The whales are going extinct? Fuck them, who's going to replace Simon on American Idol?

60,000 barrels of oil are pouring into the gulf of Mexico every day? Great! Now we can finally get that nigger out of the white house.

Global warming? It's too cold anyway.

The oceans are dying? It doesn't matter, Jesus is coming any day now and he'll fix it. Besides, they're trying to give condoms to kids and you gotta have priorities.

So snark? God damn right I snark. Right now my only hope is that the REAL shit, the peak-oil or global pandemic or complete economic collapse doesn't happen until after I'm dead.

But I'm not optimistic.
posted by Bonzai at 10:50 PM on June 24, 2010 [5 favorites]


They are just another Canary in the coal mine my friends. I fear it is already too late.
posted by Mr_Zero at 11:26 PM on June 24, 2010


Soon enough the earth's ecosystems will collapse, breathable air will be available by the hour, bees and plant pollination will be exclusively a hired service, fish a decadent luxury, animals merely a curiosity, and the Dream will finally come true. The whole world commodified and available to man for a low low price.
posted by TwelveTwo at 1:05 AM on June 25, 2010 [1 favorite]


(adds Whales to the all-singing, all-dancing kickline of the apocalypse.)
posted by The Whelk at 2:11 AM on June 25, 2010 [2 favorites]


I just want to say thanks to everyone in this thread, particularly stbalbach, maxwelton, & Smedleyman, for their responses to my comment above, in which I sort of poked around and questioned the assumptions behind environmentalism in general. I appreciate that people could see that I was genuinely curious. I have always kind of supported environmentalism because people smarter than me and who I generally agree with supported it, but it's a big tent, and so though a lot of things like sustainability make sense to me, things like 'save the whales' often didn't.
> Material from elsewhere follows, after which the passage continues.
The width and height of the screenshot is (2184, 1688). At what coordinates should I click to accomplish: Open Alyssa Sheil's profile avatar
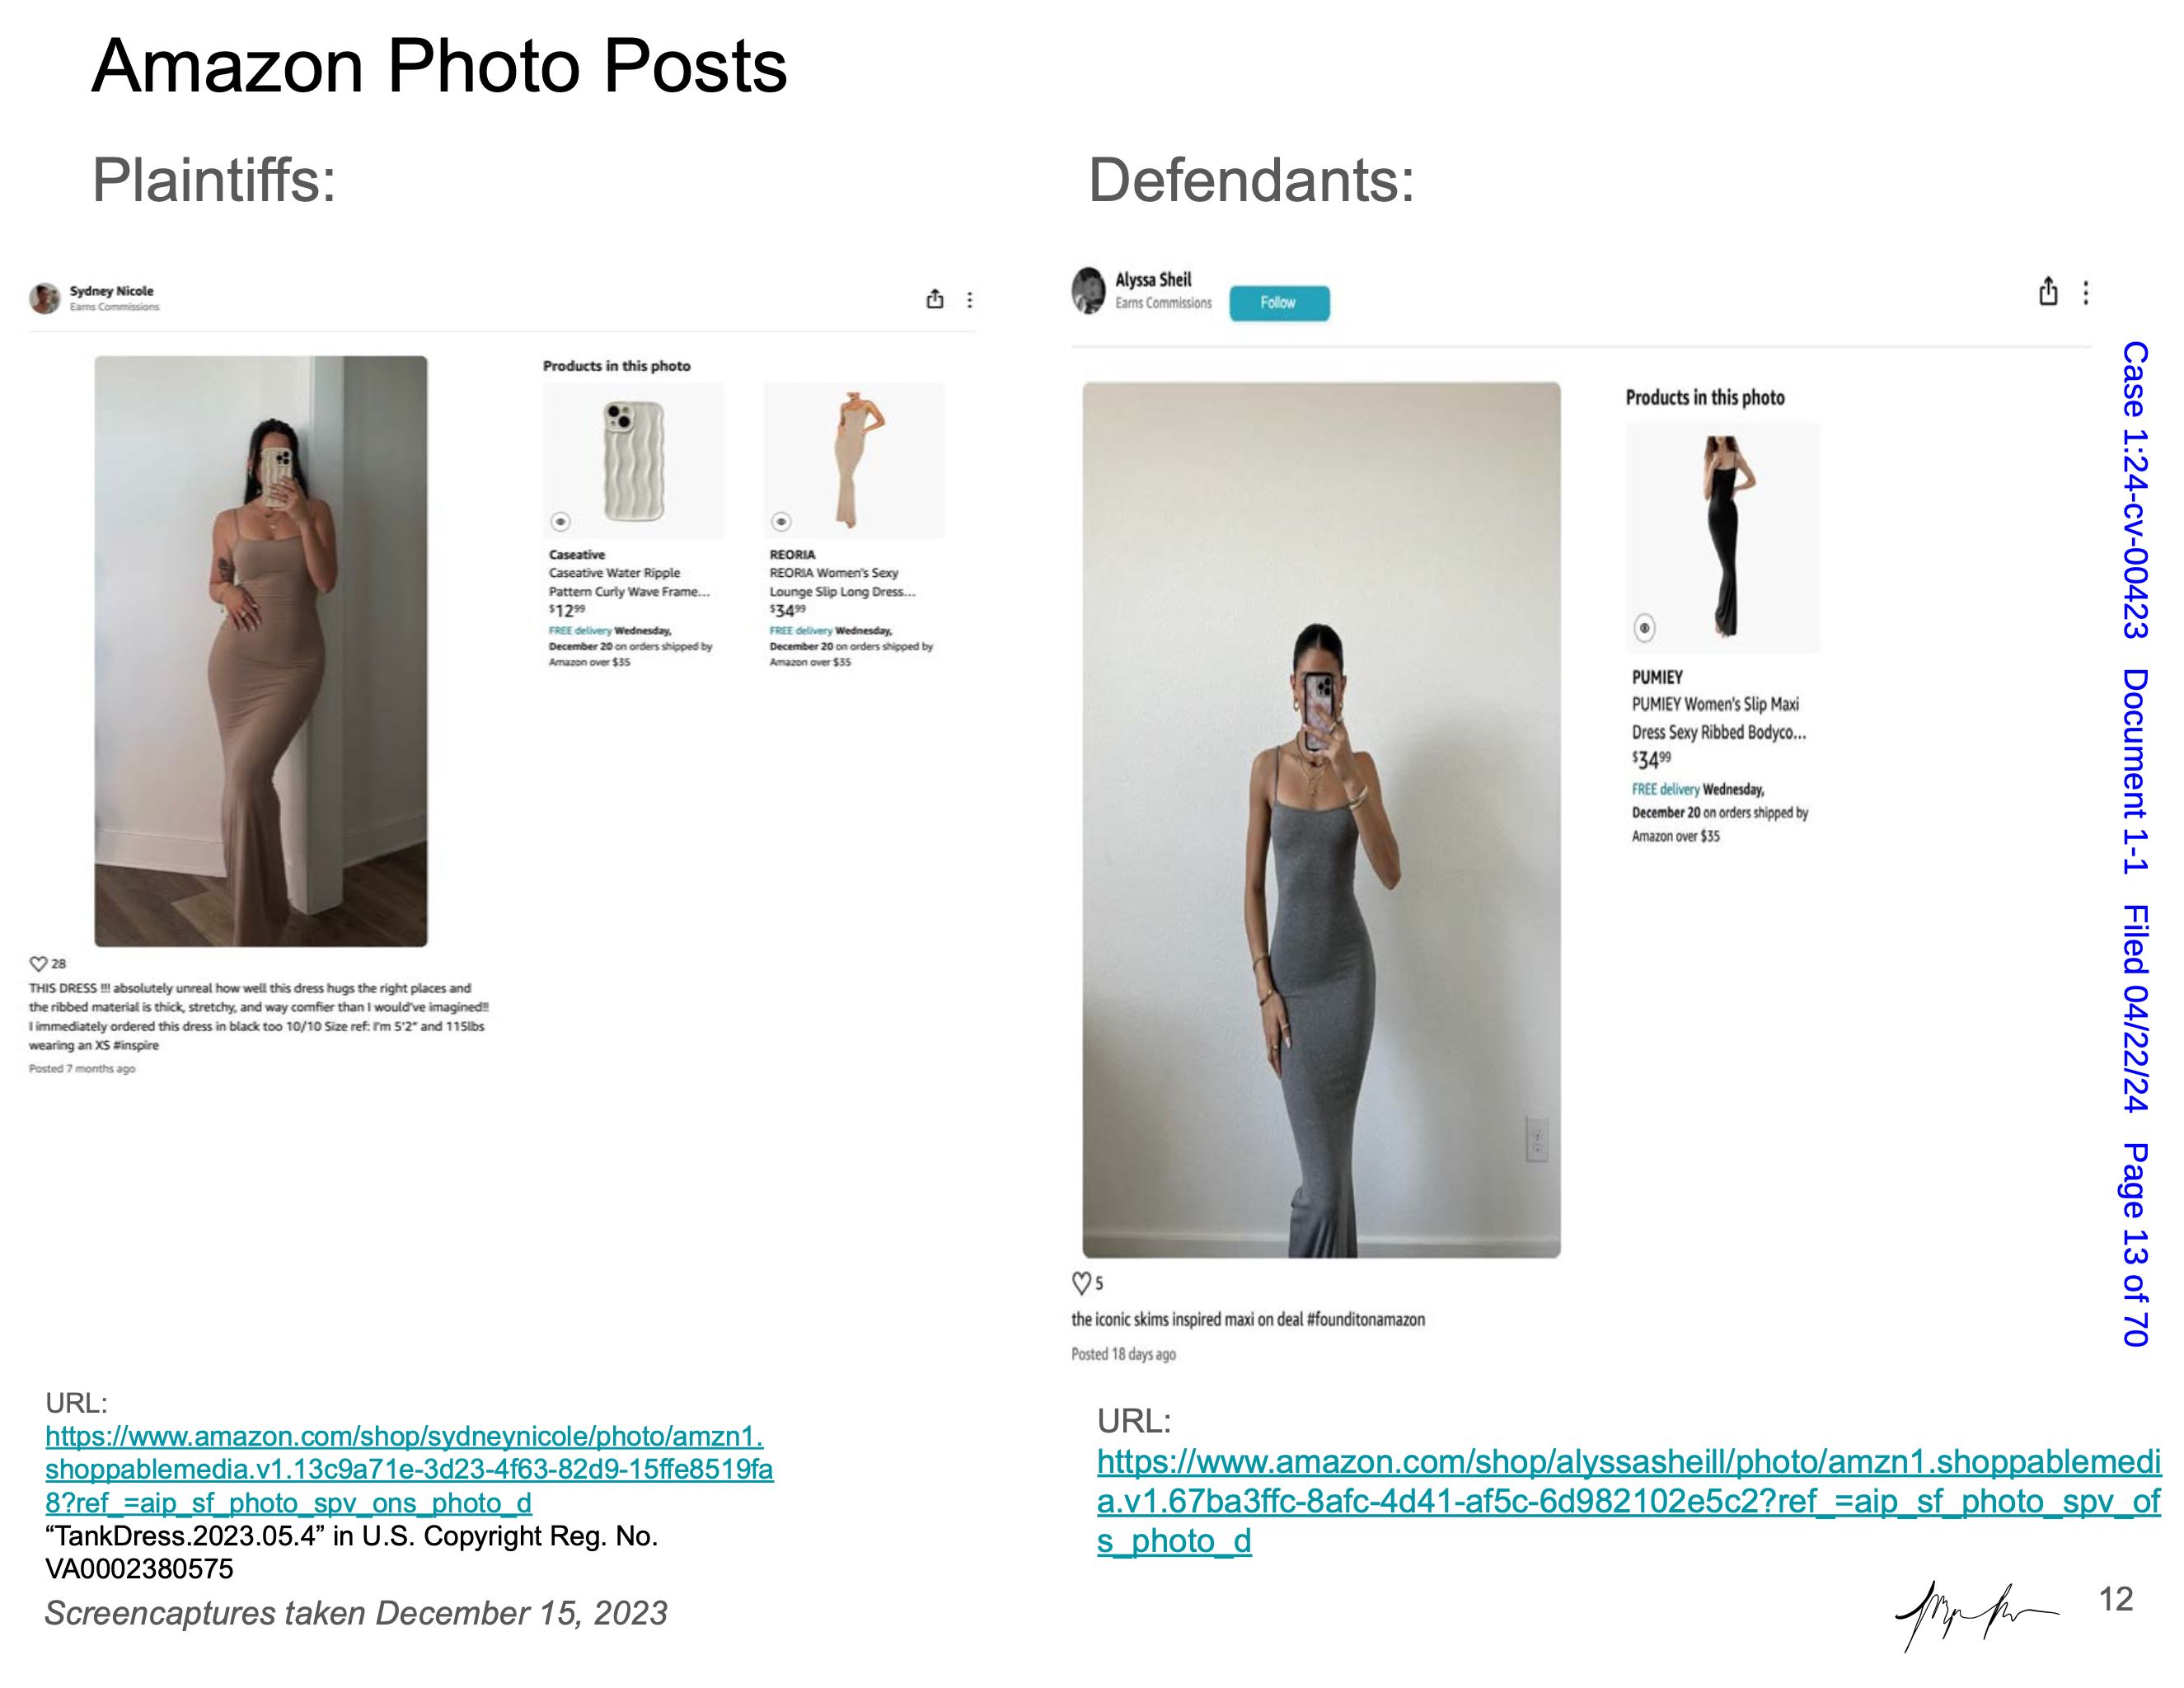tap(1088, 290)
I guess I just want to say thanks to everyone for seeing a comment that could be construed as a hostile challenge to a question that in most liberal circles (such as Metafilter) is considered settled, and instead seeing my genuine curiosity, and answering it lucidly and objectively. I've posted things like that before on this site, and have been met with hostility. Thanks to your reasoned answers, I've learned some new things, and am a more committed and informed environmentalist.
posted by notswedish at 10:11 AM on June 25, 2010 [1 favorite]


Blah Blah Blah Star Trek IV Blah Blah Blah

Really? It took 52 comments to get to this? I'm disappointed.


Yeah, I looked over the thread a few times trying to find any kind of vague reference. When I couldn't find one, I realized I wouldn't sleep tonight without adding a throw-away comment. My work here is done.
posted by blue_beetle at 10:25 AM on June 25, 2010


.
posted by AElfwine Evenstar at 12:56 PM on June 25, 2010


At this point I'm just waiting for the venomous Nazi asteroid to hit.

I don't think I understand what that is, but it sounds more exciting than the slow, seeping death in the Gulf.
posted by krinklyfig at 3:54 PM on June 25, 2010


Yeah, I looked over the thread a few times trying to find any kind of vague reference. When I couldn't find one, I realized I wouldn't sleep tonight without adding a throw-away comment.

Argh!
posted by adamdschneider at 3:59 PM on June 25, 2010


Oh, sorry I didn't link properly. Late at night! Was sleepy! Sonar-induced whale suicide.